━━ RECORDED DATA ━━

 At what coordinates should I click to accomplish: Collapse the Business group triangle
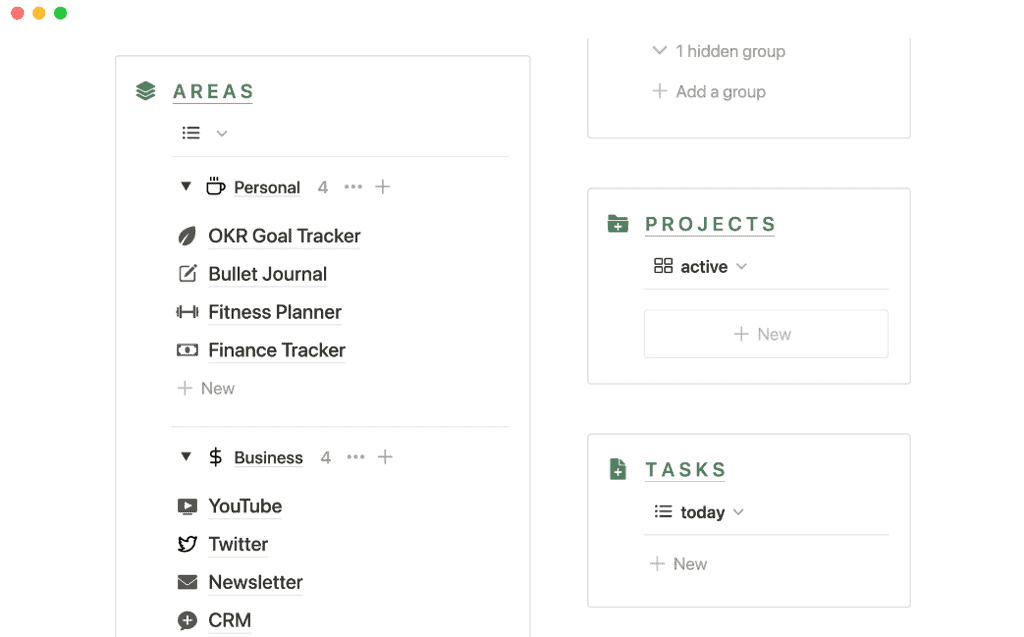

━━━
━━ RECORDED DATA ━━

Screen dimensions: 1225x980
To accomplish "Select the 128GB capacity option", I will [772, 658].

━━━
━━ RECORDED DATA ━━

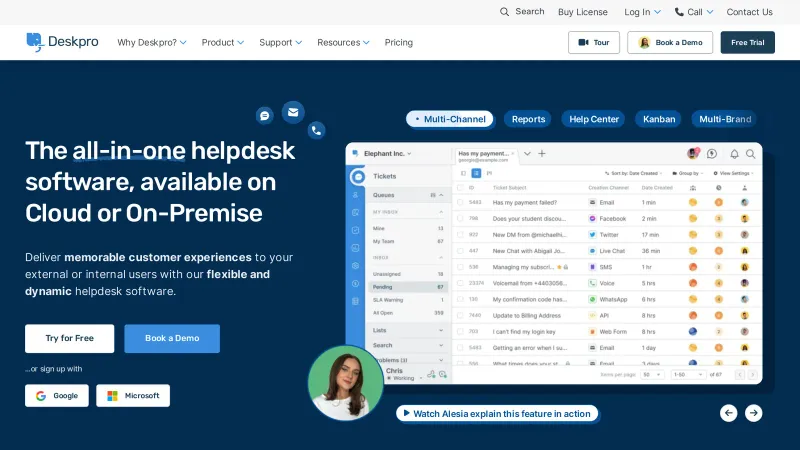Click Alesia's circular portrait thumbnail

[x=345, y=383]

━━━

● **PROMPT**: Copy the entries above word for word, from the line with "Click Alesia's circular portrait thumbnail" up to and including the line with "[x=345, y=383]". Leave the picture out of your copy.

● **RESPONSE**:
Click Alesia's circular portrait thumbnail

[x=345, y=383]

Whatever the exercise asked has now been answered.